De energietransitie is de meest tastbare en ook de meest vergevorderde overgang van allemaal. Olieboorplatformen worden gesloopt, kolencentrales gesloten en fossiele bedrijven afgewaardeerd op de financiële markten. Zon- en windenergie groeien in razend tempo. Een tempo dat nog meer zal gaan versnellen.

Voor Nederland zijn de benodigde investeringen tot 2050 geschat op 100 miljard euro. Ter vergelijking: het bruto binnenlands product van Nederland in het jaar 2020 bedroeg 800 miljard euro. Best een koopje dus.

Ook in de Verenigde Staten is, ondanks het aantreden van oud-president Donald Trump, meer dan ooit geïnvesteerd in hernieuwbare energie. Een teken dat transities grotendeels autonome processen zijn die individuen niet zomaar kunnen stoppen.

De grote uitdaging: lukt het om onze toekomstige energievoorziening bottom-up in te richten, of laten we grote bedrijven en investeerders er opnieuw vandoor gaan met de baten?

2. de grondstoffentransitie

Ook windturbines, elektrische auto’s en zonnepanelen moeten ergens van worden gemaakt. Daarvoor hebben we heel snel én op heel grote schaal andere grondstoffen nodig, zoals lithium en kobalt, magnesium en grafiet. Dat zal met de nodige vervuiling gepaard gaan. Een hoop benodigde metalen, de zogenaamde zeldzame aardmetalen, zitten bovendien voor 97 procent in China. Europa kan de komende jaren z’n borst nat maken voor stevige geopolitieke onderhandelingen.

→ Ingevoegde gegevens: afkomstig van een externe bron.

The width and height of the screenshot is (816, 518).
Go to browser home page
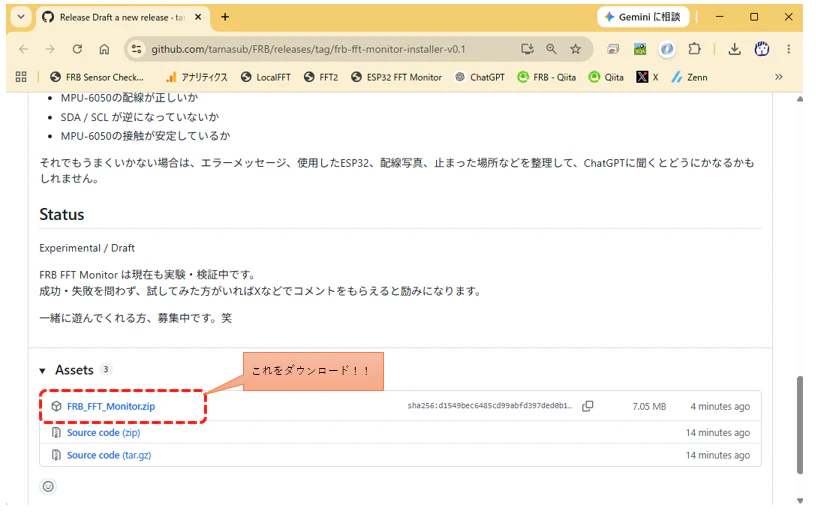pos(104,49)
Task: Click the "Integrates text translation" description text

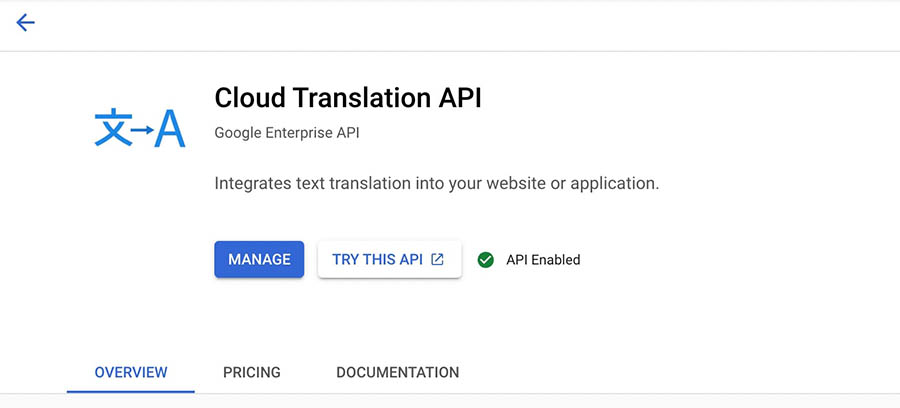Action: tap(437, 184)
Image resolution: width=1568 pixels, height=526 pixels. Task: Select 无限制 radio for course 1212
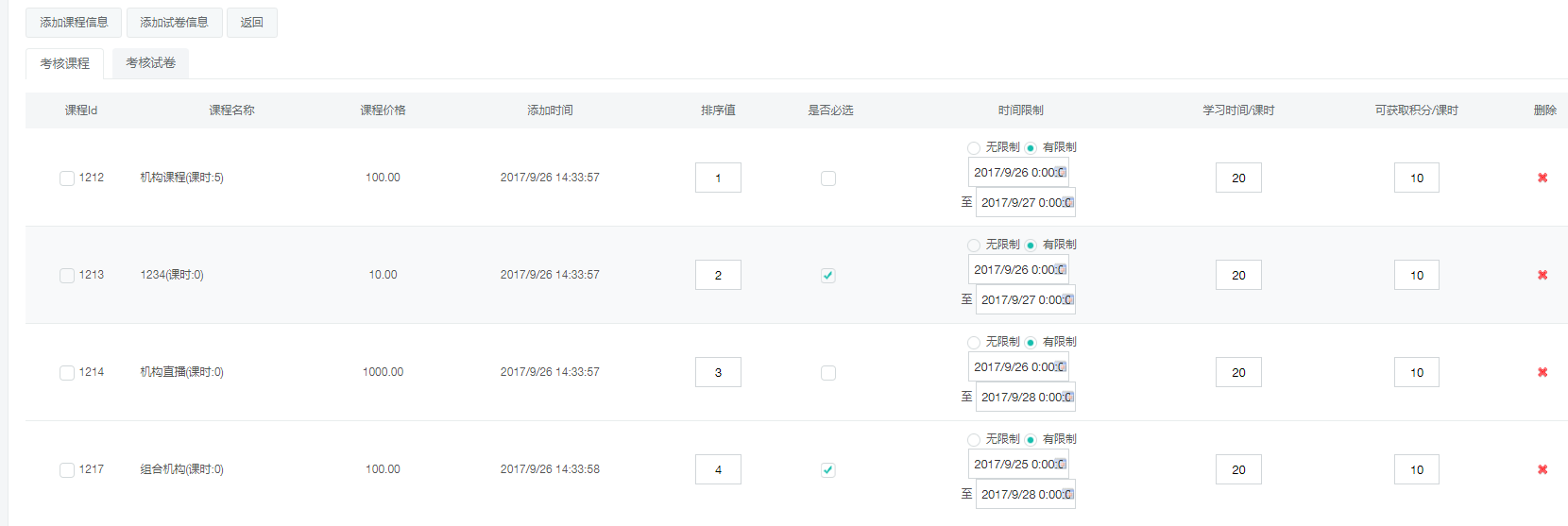(x=974, y=148)
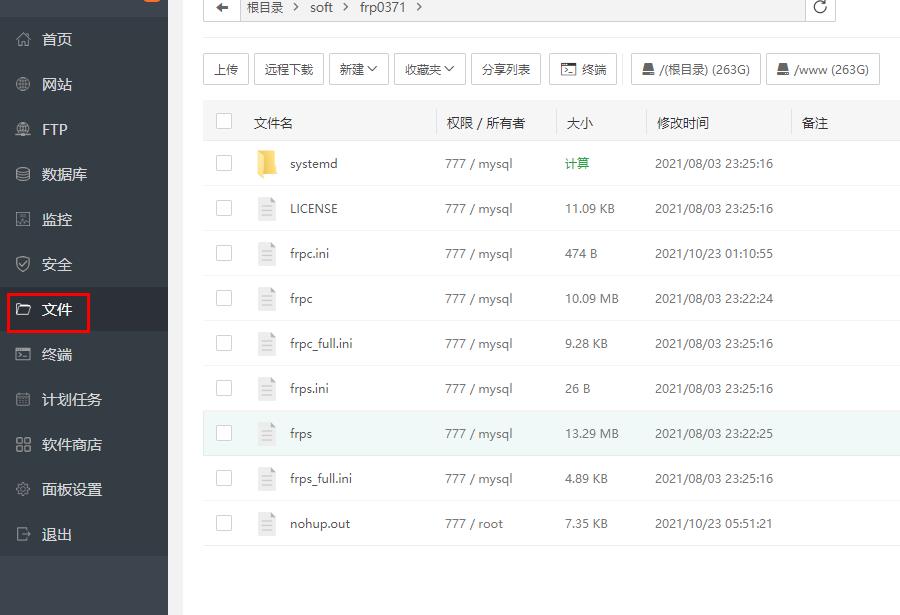The image size is (900, 615).
Task: Click the back arrow navigation icon
Action: [x=221, y=8]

De duurzame uitweg lijkt recycling te zijn. Producenten moeten hun producten zo ontwerpen dat de materialen later eenvoudig kunnen worden hergebruikt. Maar dat staat nog in de kinderschoenen. Zo wordt momenteel slechts tien procent van alle mobiele telefoons gerecycled, aldus Rotmans.

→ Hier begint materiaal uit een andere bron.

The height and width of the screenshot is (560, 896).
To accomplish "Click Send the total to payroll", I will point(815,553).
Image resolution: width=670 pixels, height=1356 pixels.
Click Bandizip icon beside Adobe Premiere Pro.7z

3. de circulaire transitie

Recycling raakt aan de volgende transitie: de circulaire. De omslag naar een economie waarbij we geen grondstoffen verloren laten gaan maar steeds opnieuw hergebruiken. Dat gaat verder dan enkel recyclen, want hergebruiken heeft geen zin als we daarnaast nog allerlei producten van nieuwe grondstoffen maken.

Rotmans geeft een voorbeeld: in Nederland hergebruiken we tachtig procent van ons afval, maar van alle in Nederland gemaakte en geïmporteerde producten bestaat nog geen tien procent uit hergebruikt materiaal. 

Eén van de de grootste uitdagingen voor een duurzame wereld is daarom: kunnen we een economie creëren die niet gebaseerd is op oneindige groei? Een wereld waarin er niet elk jaar een beetje meer bij komt. Dat idee staat haaks op de manier waarop de meeste (oude) economen, bestuurders en consumenten nog denken. 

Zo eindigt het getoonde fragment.